A Few Common Misconceptions:
1. Only the elderly or those with underlying health problems are at risk of COVID-19.
This myth lulls young people into a false sense of security and they are likely to continue to go out into public and increase the rate of transmission. On March 25th, a sixteen-year-old with ‘just a cough’ died due to COVID-19. On the same day, a 21-year-old with no underlying health issues died after contracting COVID-19. Then a 12 year old in Belgium, the youngest in Europe died after contracting COVID-19. This shows that the virus can affect young people. COVID-19 is a new strain of coronavirus with no vaccine so no one has immunity. Everyone is at risk of suffering serious illness from it.
2. COVID-19 is just like the flu
Although the Coronavirus has flu-like symptoms, COVID-19 is overall more dangerous than the flu due to its high rate of transmission. The Coronavirus can infect two to three more people while the flu only spreads to one person at a time. This means that containing COVID-19 by practising social distancing is very important.
3. Face masks protect against the Coronavirus
Unless you are using a professional face mask, disposable face masks do not reduce chances of contracting COVID-19. The virus can be spread through droplets meaning it can be caught via the nose, mouth and eyes.
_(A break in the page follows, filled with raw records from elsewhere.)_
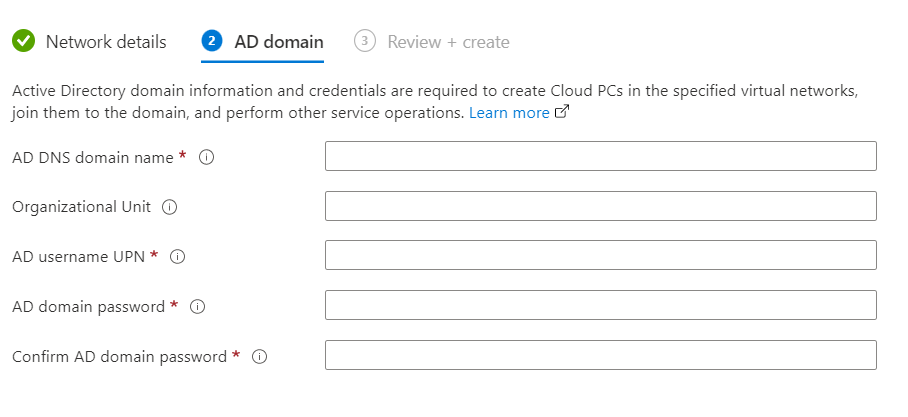The image size is (908, 417).
Task: Click the AD domain password input box
Action: (x=600, y=305)
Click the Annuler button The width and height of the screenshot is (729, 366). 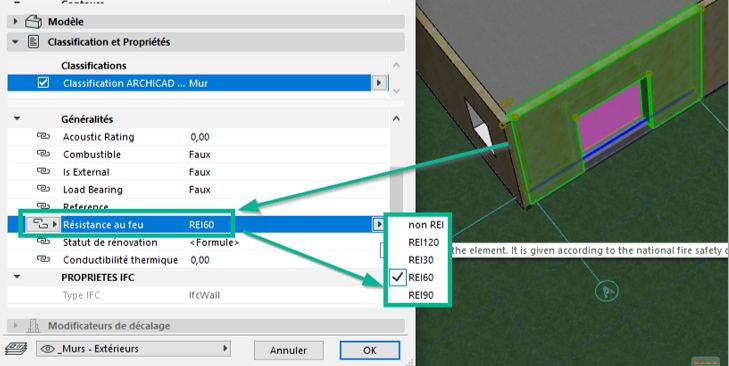(289, 350)

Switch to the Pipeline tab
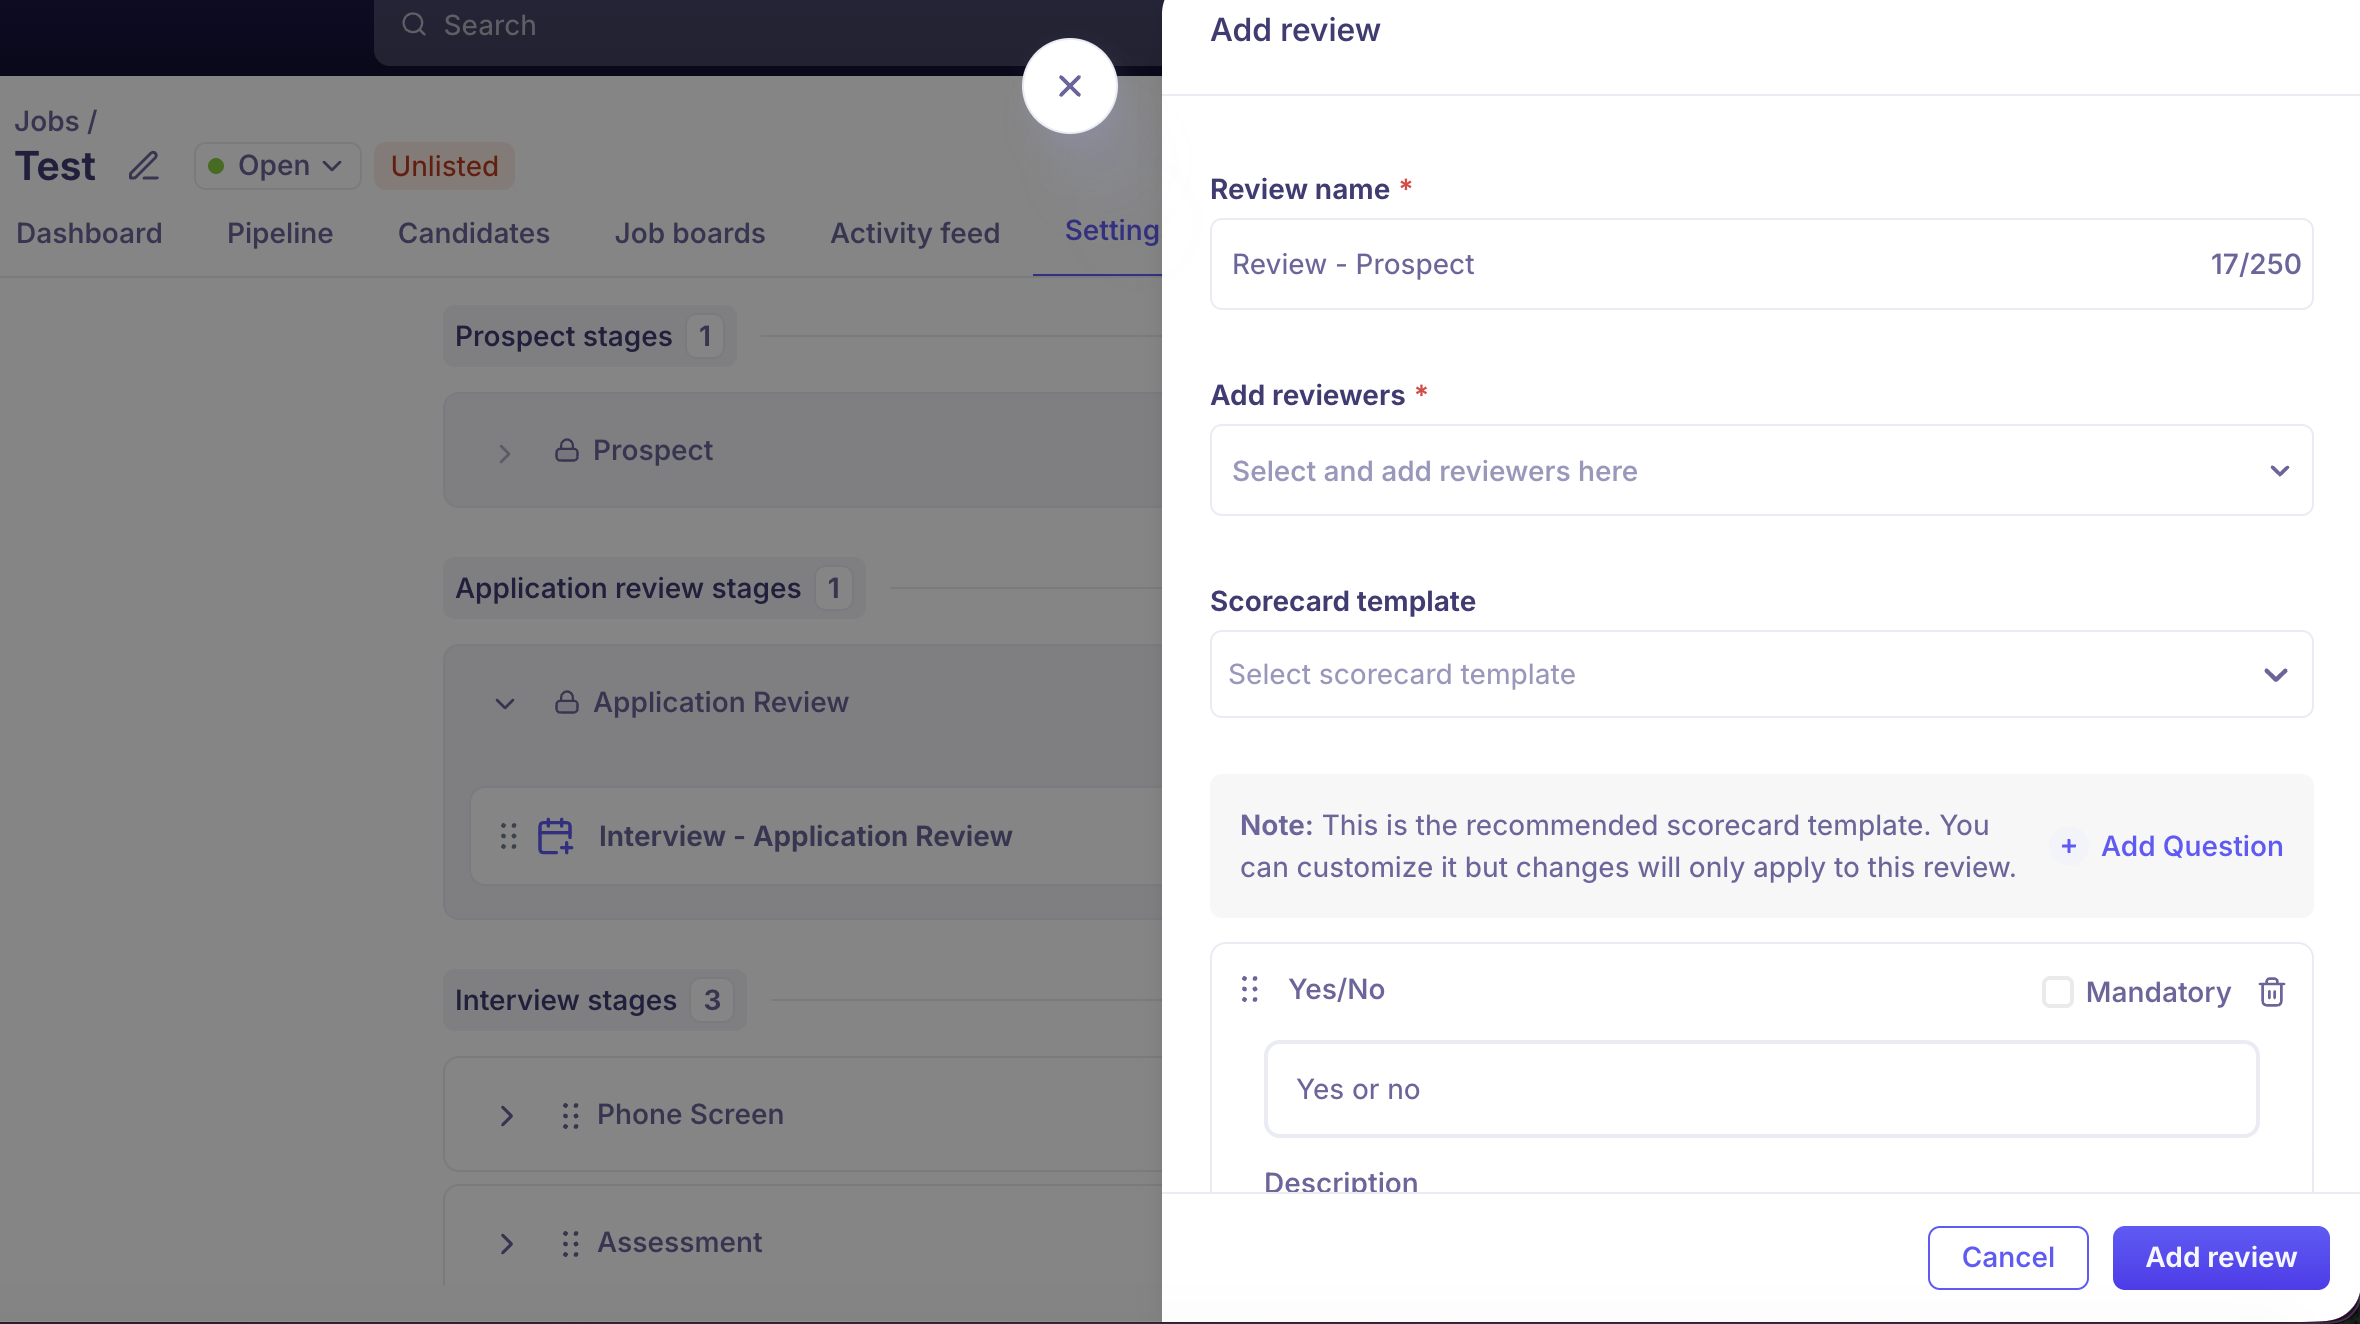pyautogui.click(x=280, y=234)
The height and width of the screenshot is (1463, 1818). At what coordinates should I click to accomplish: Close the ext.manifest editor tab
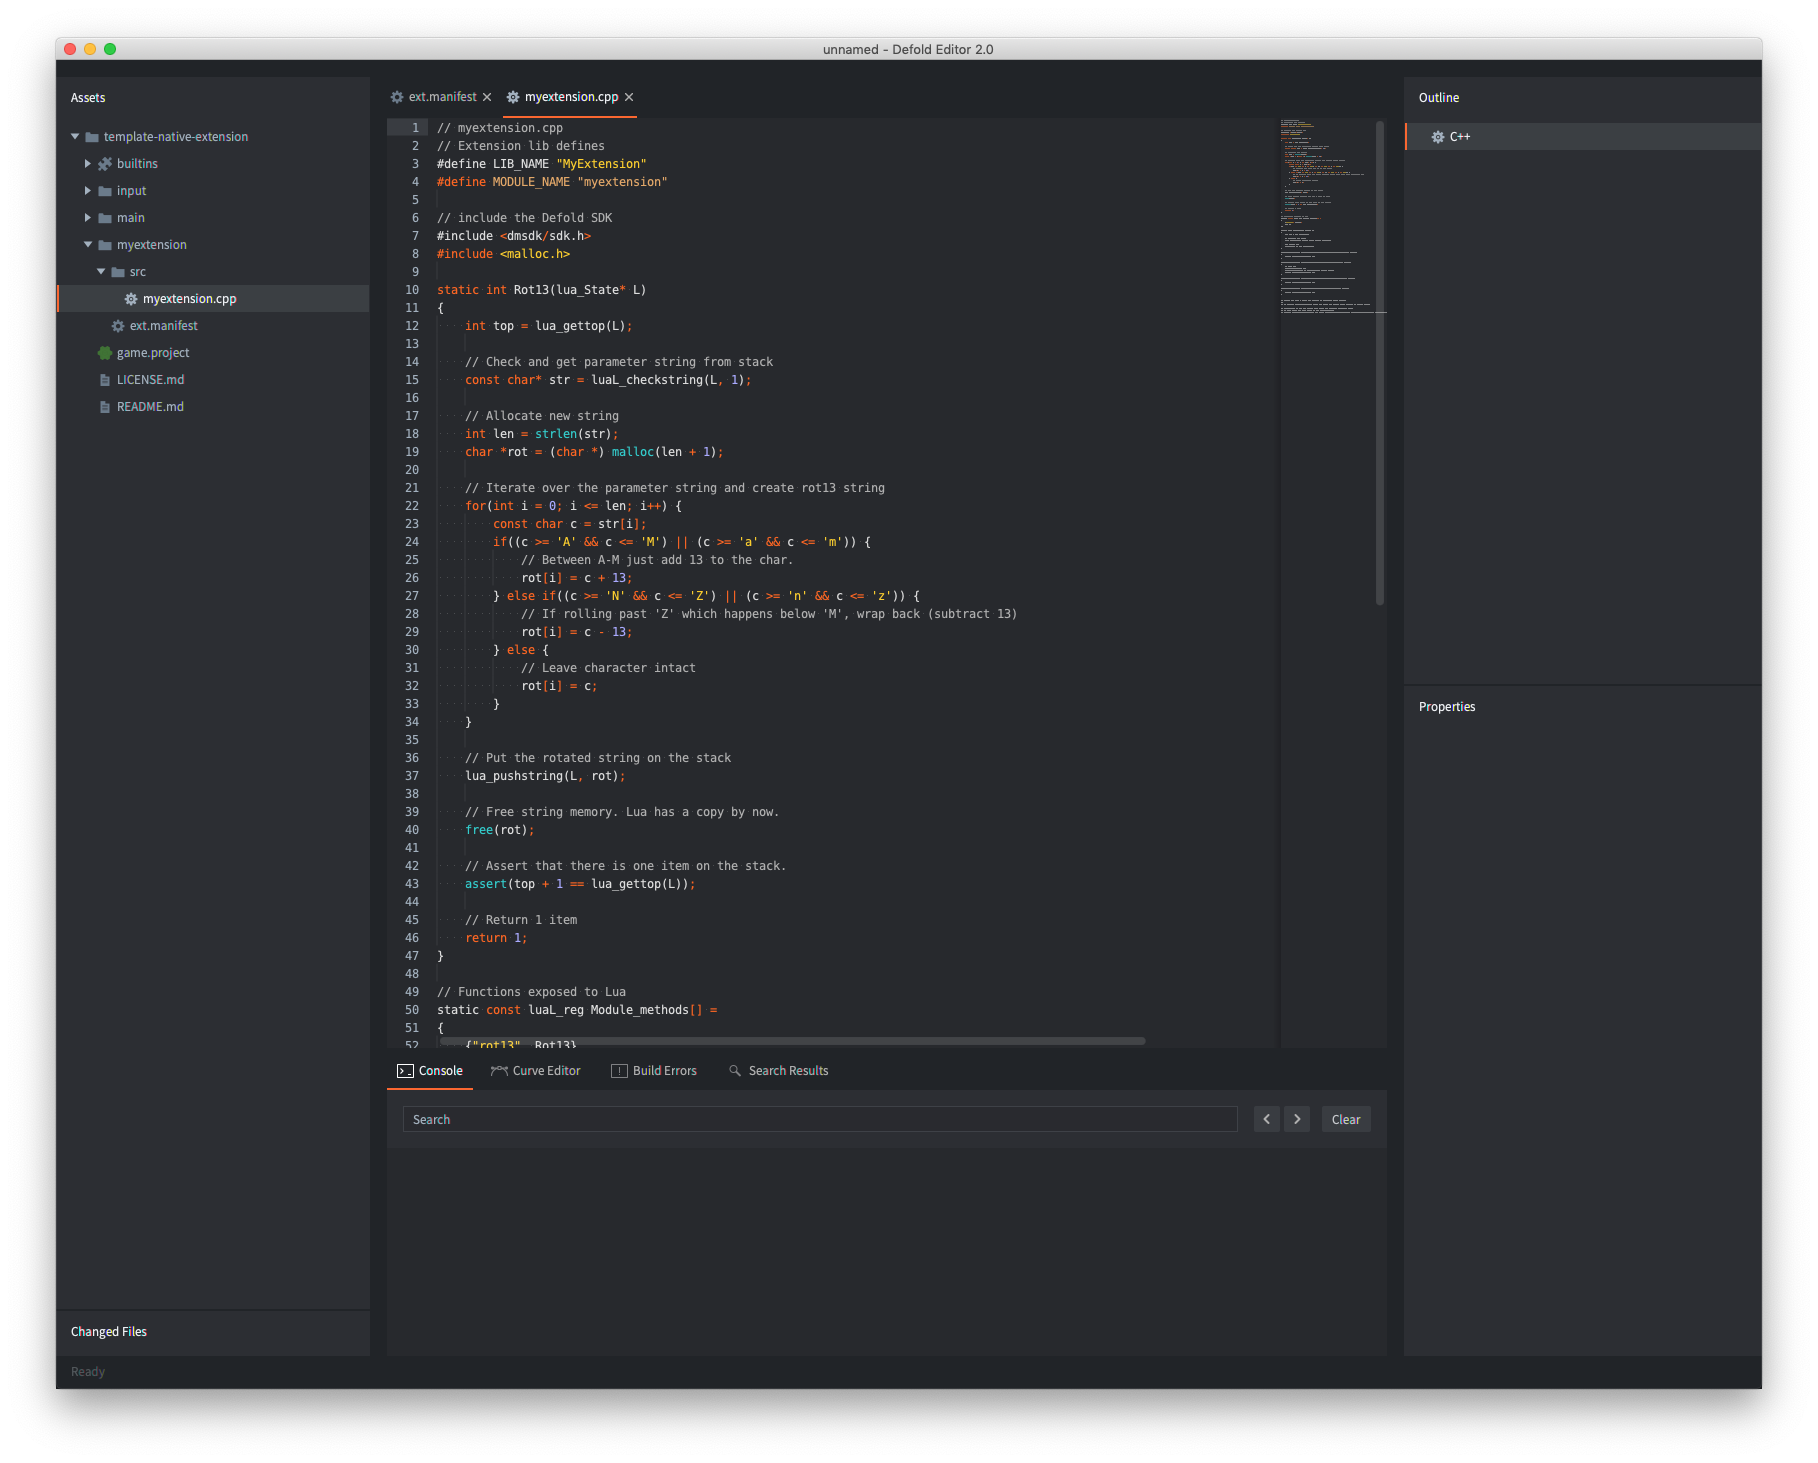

However, if you are ill, it is advised that a face mask is worn to protect others from being infected. Wearing a mask is only effective if it is used and disposed of correctly to prevent the spread. The WHO has recommended that face masks are not worn as there are now limited supplies for health care workers due to the high demand. To protect yourself and others, regularly keeping up with hygiene is advised.
4. Heat kills the virus or drinking lots of water
There is no evidence for heat being a method to stop the spread of Coronavirus. To successfully inactivate a virus, such as SARS, one would need temperatures of 60 degrees Celsius – a temperature much too high and dangerous for the skin. Similarly, drinking lots of water does not kill the virus, however, drinking water and taking the right supplements can aid help to strengthen your immune system.
5. Antibiotics kill COVID-19
This has been an issue even before the pandemic occurred. Antibiotics treat bacterial infections, not viral and will be ineffective against COVID-19. There is currently no cure for COVID-19 and therefore, no medication or remedies will help. To keep yourself and others safe, self-isolate when feeling ill and wash hands regularly with soap and water.
These are only a handful of misconceptions that are being circulated out of many. It is vital to check information against scientific evidence before sharing it or taking any sort of advice both to reduce harm to yourself and prevent the spread of COVID-19.
What can we do to solve this?
1. Avoid reading any information from social media platforms such as Instagram or Twitter as this is more likely to lead to misinformation and biases.
2. Check the sources of your information – make sure that any facts claimed are backed up by authorities such as the WHO or the Centers for Disease Control and Prevention (CDC).
3. Read the whole article critically. Try to ignore previous bias or emotional responses in order to come to a sensible conclusion about whether the information is true or believable.
4. Think before you share. Rather than sharing an article or chain message that may cause more anxiety, consider whether or not it is constructive in helping people understand the situation.
If everyone can be more discerning in the information read and shared, we can reduce the panic and harm caused by misinformation.
Biography: Alyssa Khoo is a 17 year old overseas student from Singapore. Currently, she is studying Biology, Chemistry, Physics and Mathematics A Level at St Swithun's School in Winchester, England. She enjoys reading both fiction and non-fiction books and has a love for musicals. In the future, she hopes to study Biomedical Sciences at University.